Gracie opened her mouth, closed it, and took another moment to consider her words. When she finally spoke, her voice carried a peculiar quiver. “Maybe it just takes some men a while to figure out what’s truly important in life. You’ll find the right one someday. Just give it time, dear.”

“I don’t want a man. They cause nothing but heartache and misery, and sooner or later they always walk away. So what’s the point?”

“Why, love is the point!”

“Love is a myth.”

Gracie made a clucking sound with her tongue. “So young to be so jaded.”

“I don’t believe in fairy tales, if that’s what you mean.”

“Of course you don’t.” Gracie’s merry blue eyes twinkled. “That’s why you’ve spent countless hours in my humble establishment poring over great love stories of the ages.”

Feeling her skin heat, Catrina shifted her daughter in her arms and shouldered the diaper bag. “Thank you so much for watching Heather. Thank you for everything. Your friendship means so much to me.”

Gracie merely responded with a warm smile and a reassuring squeeze on Catrina’s shoulder. But as Catrina wound her way through the delicious shelves filled with fanciful tales of love and triumph, a memory echoed inside her head.

You can’t count on anyone but yourself, Cattie-girl. The world will break your heart if you let it.

“You were right, Mama,” she murmured. “You were so right.”

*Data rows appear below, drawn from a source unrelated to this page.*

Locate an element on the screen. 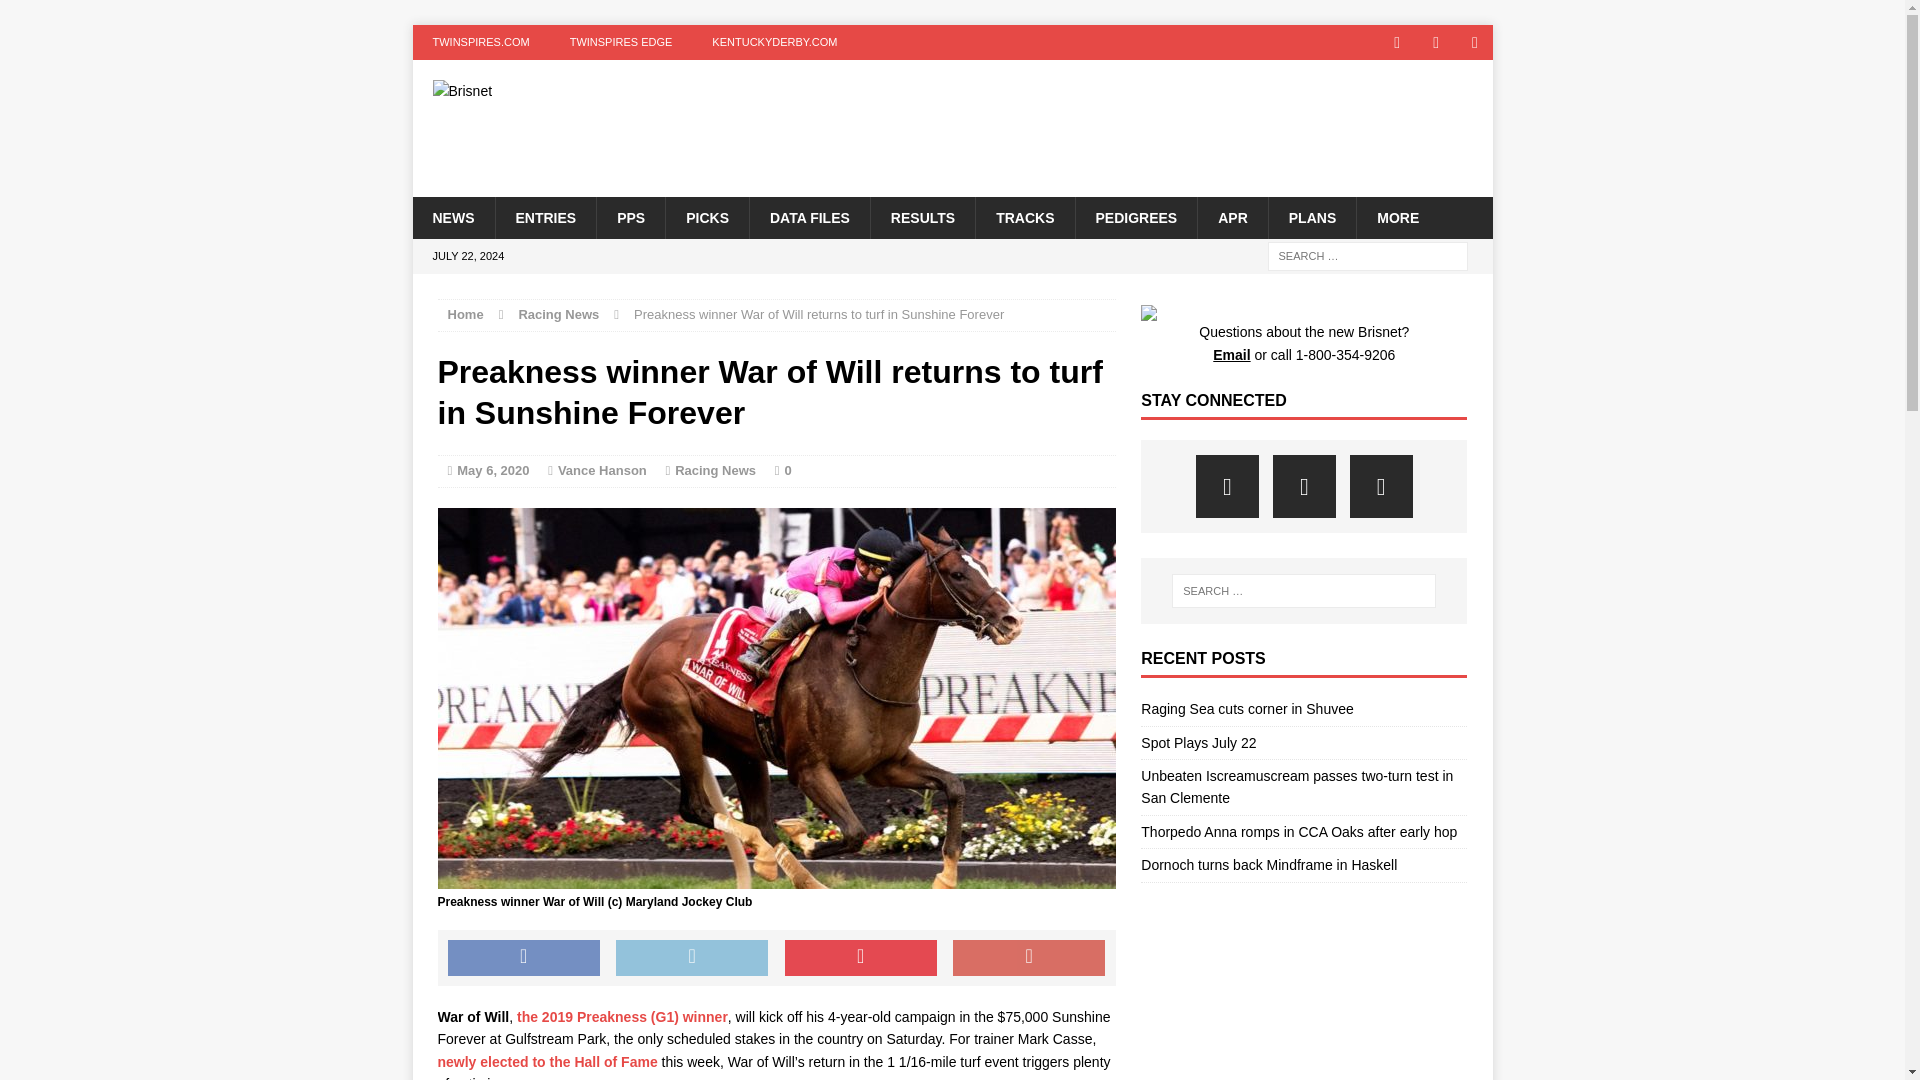  NEWS is located at coordinates (452, 216).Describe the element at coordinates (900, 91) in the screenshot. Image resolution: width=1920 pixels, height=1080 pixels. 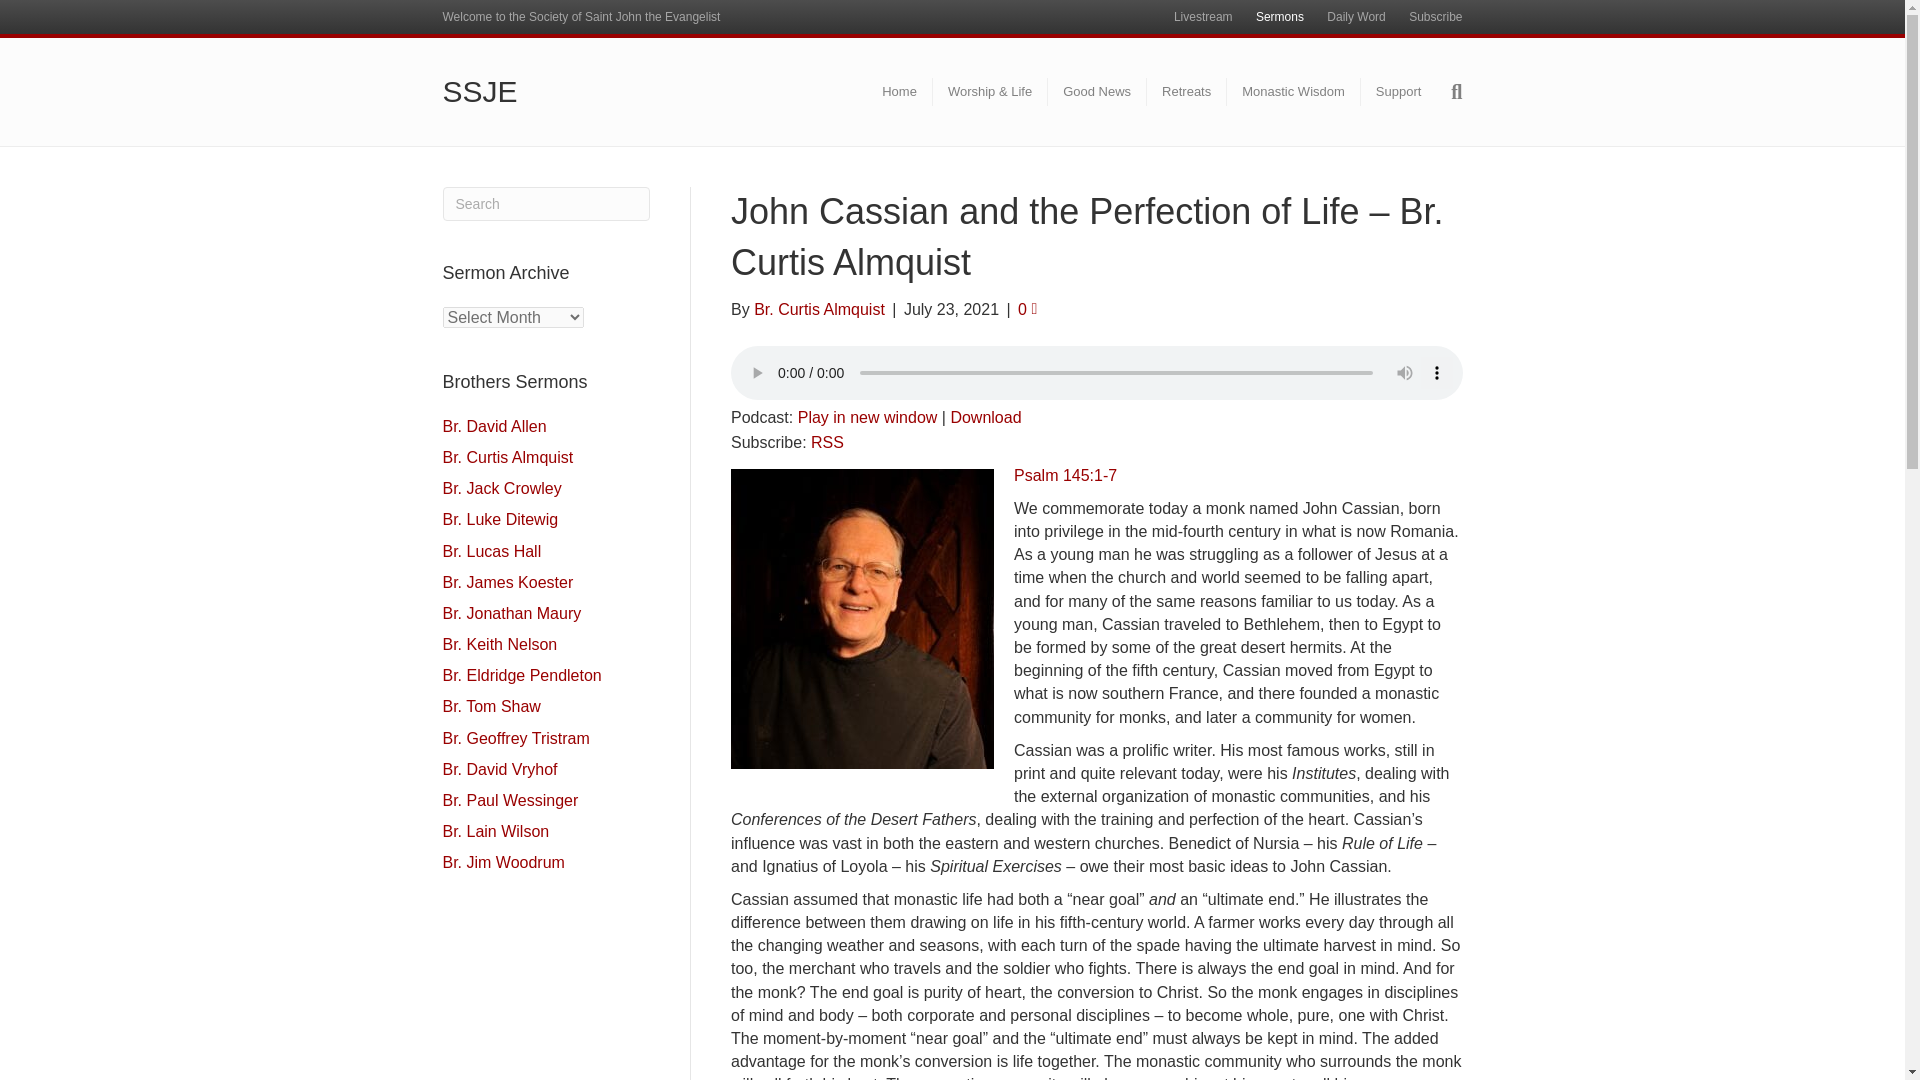
I see `Home` at that location. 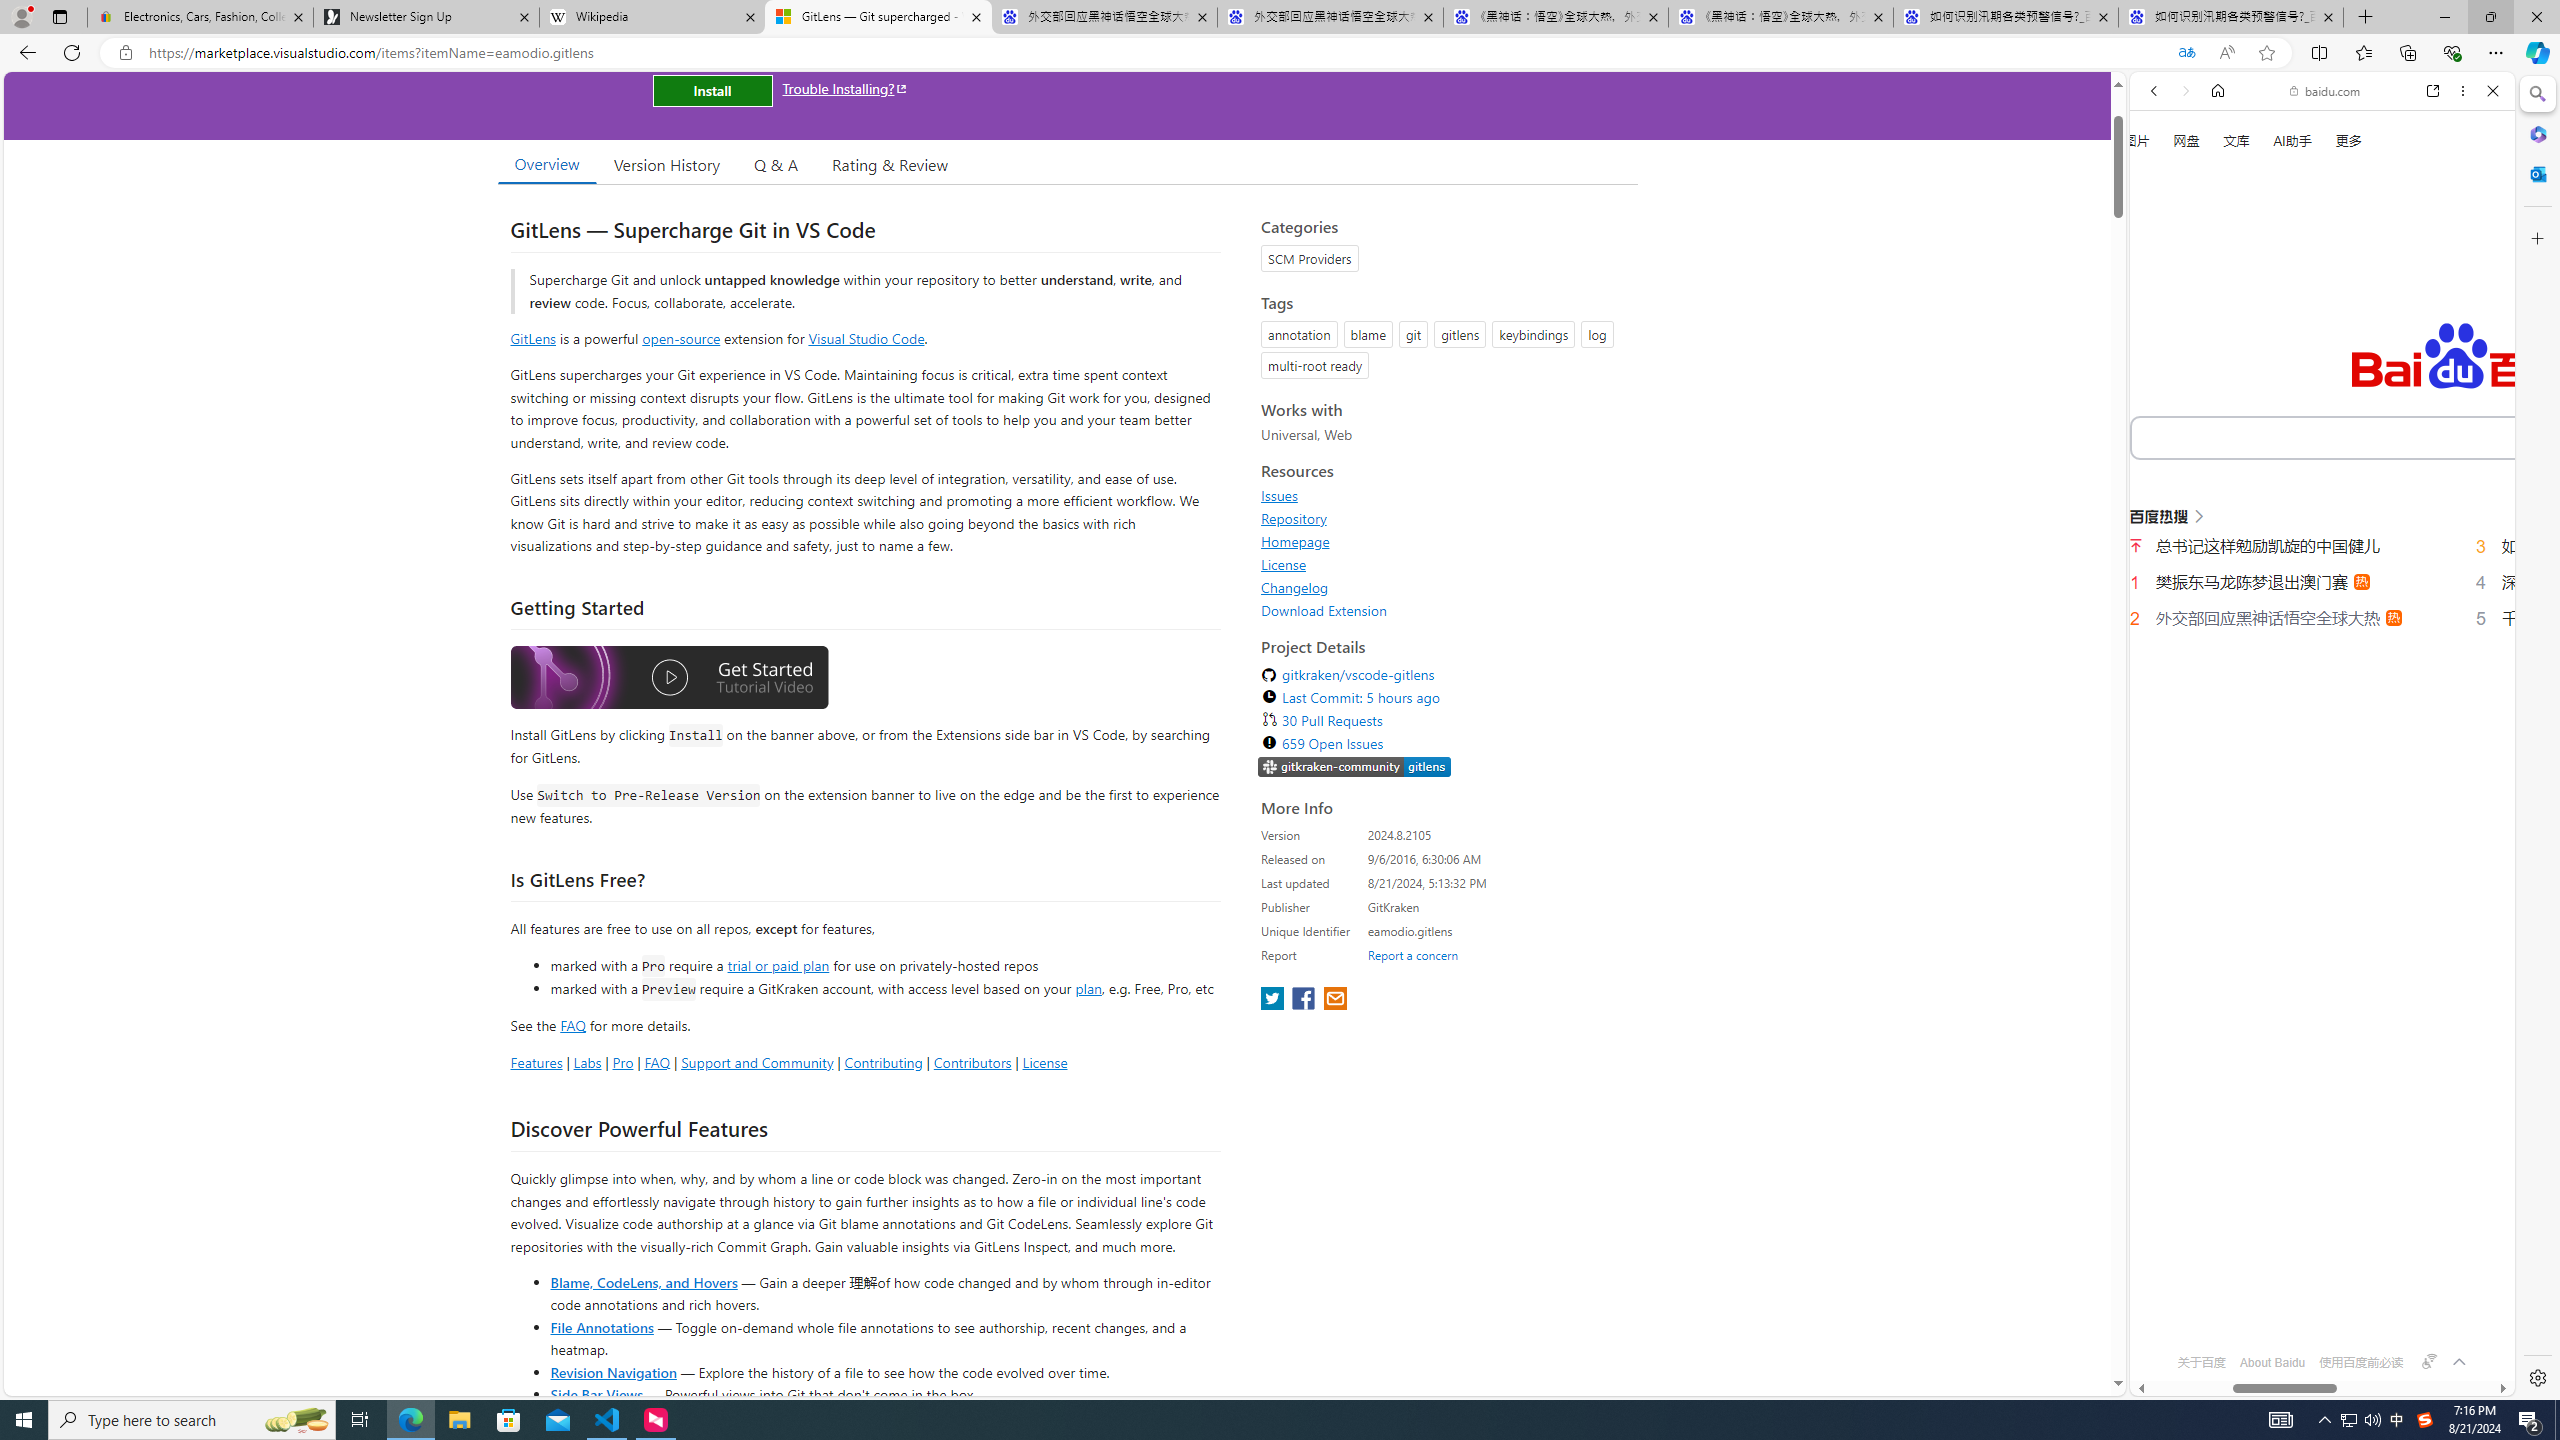 What do you see at coordinates (2332, 138) in the screenshot?
I see `Search the web` at bounding box center [2332, 138].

“Please don’t toy with me. I’ll do anything you want. Anything.” Kneeling before that which had imminent power, Catrina leaned in close, whispering softly as her fingertip traced a sensual path downward. “Whatever you want, whatever you need, your wildest fantasy fulfilled. Just grant me this one, teensy favor, and you can name your price.” She pressed her cheek against the cool, plastic skin. “Six measley copies, collated and comb-bound before the 3:00 meeting. Your operating manual says you can do this. Please, I’m begging you. I’ll polish your glass. I’ll vacuum your innards. I’ll stack your paper properly and double-check your controls every hour for the rest of my life.” She hesitantly pressed the Start button.

The machine whirred, hiccuped, fell silent.

Catrina exhaled all at once. “Or I can smear axle grease on your window, glue your gears together, and let my fingers do the walking through the office equipment pages of the telephone book. The choice is yours, fella. If you cooperate, you live. If not, there’s a screwdriver in my desk, and I know how to use it.”

A male voice from behind startled the daylights out of her. “I don’t know about the machine, but I’m certainly convinced.”

Catrina lurched to her feet so abruptly that she caught a heel in the hem of her swingy flowered skirt. With the sick sound of ripped fabric ringing in her ears, she spun to face a tousle-haired man wearing a pair of pleated khaki slacks, a casual golf shirt and a bemused smile.

He stepped back, raised his hands over his head. “Don’t hurt me.” A smile of uncommon brilliance brightened sky-blue eyes sprinkled with curiosity and sparkling with humor. “Look, I’m unarmed.”

Under normal circumstances Catrina would have appreciated the amusement factor of her bizarre situation. The circumstances, however, were far from normal.

She was tense, feeling both pressured by the expectations of a new job she hadn’t yet conquered and embarrassed by having been caught threatening a recalcitrant office machine. “If you don’t wish to be implicated in a crime, I suggest you leave the vicinity at once.”